PAGE EXCERPT |

======

Aug. 1797 Hutchins comes to meet with Ellicott and requests his aid in dissolving the permanent committee now in power in Natchez and to let the principal power be lodged in his hands and that of another committee, which he would have elected.

 

Sept. 1797 Ellicott receives a communication from the the U.S. Secretary of State regarding the detection of Mr. Blount of Kentucky plans for conquering Louisiana and the Floridas.

 

Sept. 13 1797 Ellicott and a committee of "citizens" of Natchez meet and issue a "resolution" that the best form of government for the area would be a territorial form similar to the one set up for the North Western Territories. The secretary of the committee is Mr. Benoist, a frenchman. Also, on the committee is Mr. Joseph Bernard, a Frenchman.

 

Dec. 1797 Mr. Thomas Power (a Spanish spy) writes a letter to Gov. Manuel Gayoso. He states that he has an agreement with the Baron de Carondelet that the boundary between Spain and the U.S. must be drawn from the "mouth of the Yazoo and extend in that direction as far as the Tombigbee". This would retain present day Vicksburg
[128] and Ft. Nogales there under the Spanish Flag. He states his estimate of the U.S. Forces in the whole Western Frontier as:

 

                        near 3000 men ---

including four regiments of infantry, one double regiment of artillery, and two companies of cavalry (a company being about 65 men)

the first regiment is at Fort Wayne

and the other forts toward Ft. Washington, commanded by Col. Hamtramk

the second regiment, commanded by Col. Strong is encamped at Detroit

Michilimarkimac, Niagar, Presq-Isle, Oswego, etc.

the third regiment, commanded by Col. Gathers, fortifies the forts of

Massac, Barrancas, etc. with one or two companies remaining in Georgia

the fourth is in Tennessee, commanded by Col. Butler
[129],

 

 

1797 Daniel Boone moves to the Missouri territory which was then part of the Spanish territory.

 

April 1798 Imminent trouble with France causes the Congress to increase the corps of artillerists and engineers by 3 regiments to be enlisted for 5 years. The U.S. harbors are to be thoroughly defended. $1,150,000 voted to erect and improve fortifications and to purchase cannon, small arms, and military stores.

 

some towns in the West existing at this time:

 

St. Louis- fur-trading post of about 800 people

Natchitoches

Arkansas Post (present day Little Rock)

New Madrid (present day Memphis)

St. Charles

Carondelet (present day Baton Rouge)

Cape Girardeau
[130]

New Orleans (1769 population about 3000)

 

towns in West Florida at this time
[131]

 

From the Iberville River North of New Orleans to Mobile, a few scattering inhabitants.

Mobile (less than 1500 inhabitants)

Pensacola (less than 1500 inhabitants)

from the city of Mobile, up the Mobile River and the Tensaw River to the 31st parallel they may possibly be forty families. From Mobile Point to Pensacola Bay, there are no inhabitants, and not more than half a dozen farms on the Bay.

 

1798 Dunbar sends a report to the Spanish Government of his Services in Locating and Surveying the 31st Degree of Latitude.

======

WHAT YOU WILL DO | Extend the timeline of 1797–1798 events on the Spanish-American frontier past its last entry, in the same dated style. The entries that follow have no connection to the timeline above.

ENTRIES PROVIDED |
======

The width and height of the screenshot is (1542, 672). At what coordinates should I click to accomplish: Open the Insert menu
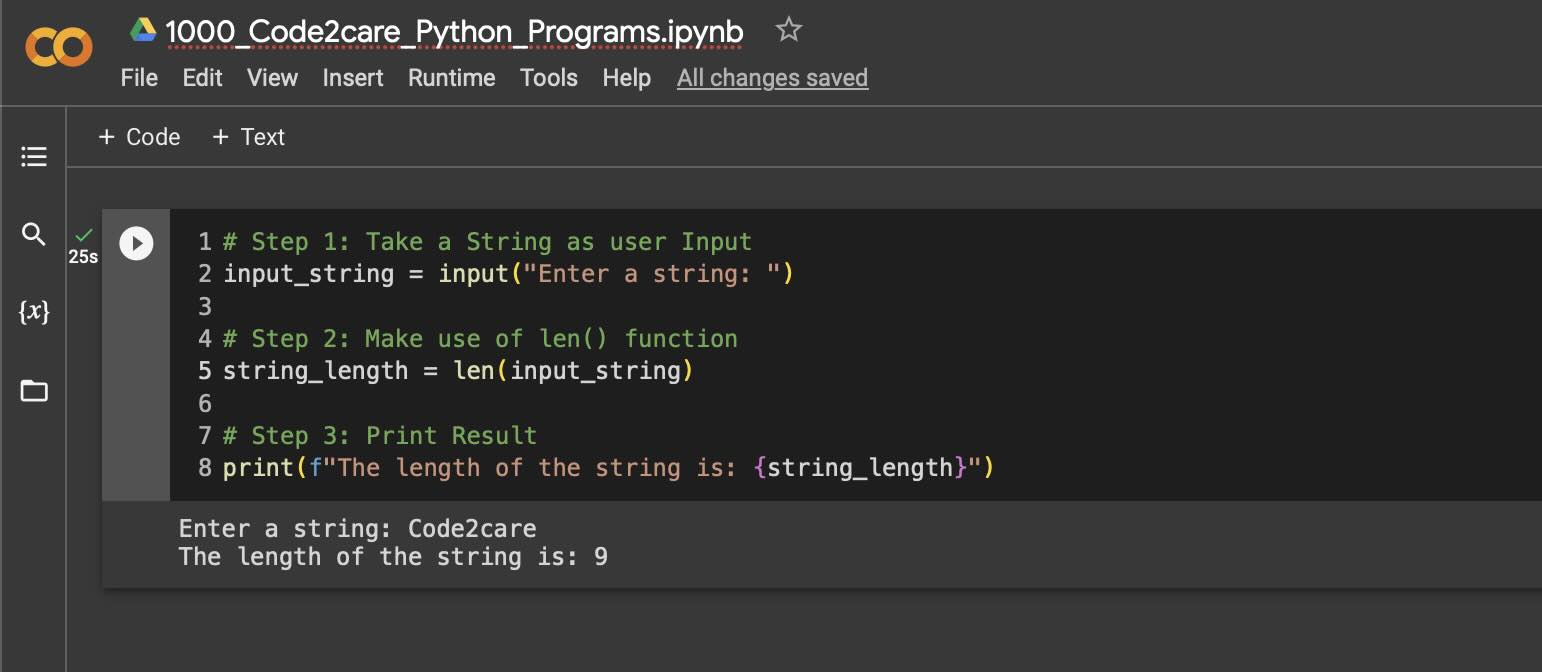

======

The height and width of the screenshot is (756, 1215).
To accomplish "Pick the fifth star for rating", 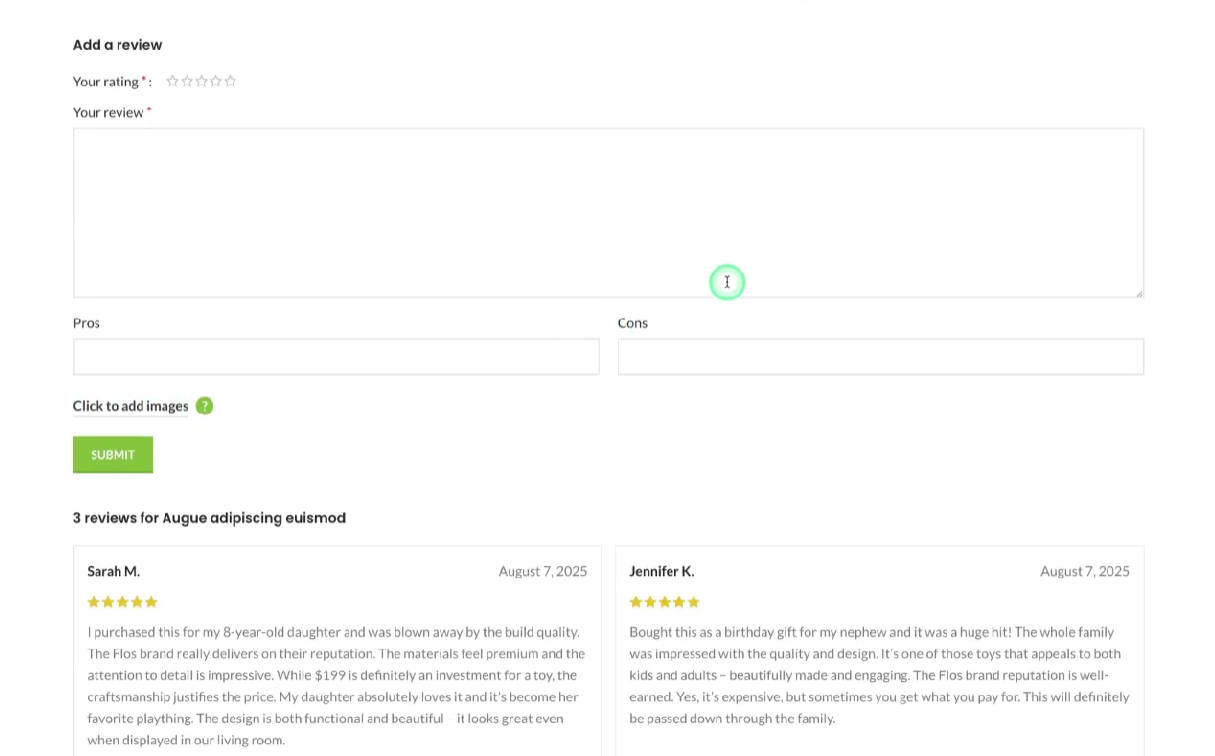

======

EXPECTED ANSWER |
May  7, 1798 President Adams appoints Winthrop Sargent Governor of the Mississippi Territory. Major Sargent was in the regular U.S. Army working as a surveyor laying the country out into townships, the same profession as Ellicott, Dunbar, Jefferson and Washington. Sargent later served under Gen. St. Clair, a Federalist, in the disasterous defeat on the Maume, in 1791. He is working for Gen. Wilkerson. This clearly pegs both Wilkerson and Sargent as "fighting Federalists" at that time. Wilkerson would later become harder to be "pegged" politically. See below.

 

1798 Gov. Winthrop Sargent of the Ms Territories appoints William Dunbar, Judge of Probate and Justice of the Peace of Adams Co. in the Ms Territory.

 

June 1798 Napolean led his French armies into Egypt in an attempt to conquer that country. The financial and military costs of this campaign and others undoubtably influences his later decision to sell the French territories in the U.S.A.

 

August 6, 1798 Winthrop Sargent arrives in Natchez, MS, in very poor health, to take over the job of territorial governor of MS.

 

 

 

July 1798 Twelve additional regiments of infantry and 6 troops of dragoons are to be enlisted for, and during, "The existing differences between the United States and the French Republic.

 

Nov. 15, 1798 Maj Andrew Ellicott publishes the results of his observations for determining the latitude and longitude of the town of Natchez in the Transactions of the American Philosophical Society, Vol. IV.

 

1798 William Dunbar files his report to the Spanish Government of his services in locating and surverying the 31st degree of Latitude. Ellicott recommends Dunbar for membership in the American Philosophical Society.

 

January 15, 1799   The Jesuit astronomer J.J. Ferrer publishes his determination of the geographical positions of various places in North America in the Transactions of the American Philosophical Society.

 

February 1799 Napolean invades Syria.

 

March 1799 Trouble with France passes over and a "well-trained" French Army never appears. Adams dismisses Thomas Pickering as Secretary of State for opposing his Peace policy.

 

October 2, 1799 a committee of 15 Natchez citizens appoint Narsworthy Hunter as their agent to deliver a complaint to the US Congress against W.Sargent. It was signed by 15 citizens of the Territory.

 

1799 Washington dies at Mount Vernon.

 

1800 Louisiana is returned to France by a secret agreement of Spain with Napoleon.

May 1800 The trouble with France apparently over, all regular forces except the first 4 regiments of infantry, 2 regiments of artillery and engineers, 2 troops of light dragoons and the  "general and other staff" ordered discharged.

 

April 18, 1800 Ellicott completes his task of laying out the boundary between the U.S. and Spain, so far as it depends on astronomical observations.

 

 October 1801 Gen. Wilkerson signs the first treaty of the Jefferson Administration with the Chickasaw Indians permitting the US to open a road through the Mississippi Territory.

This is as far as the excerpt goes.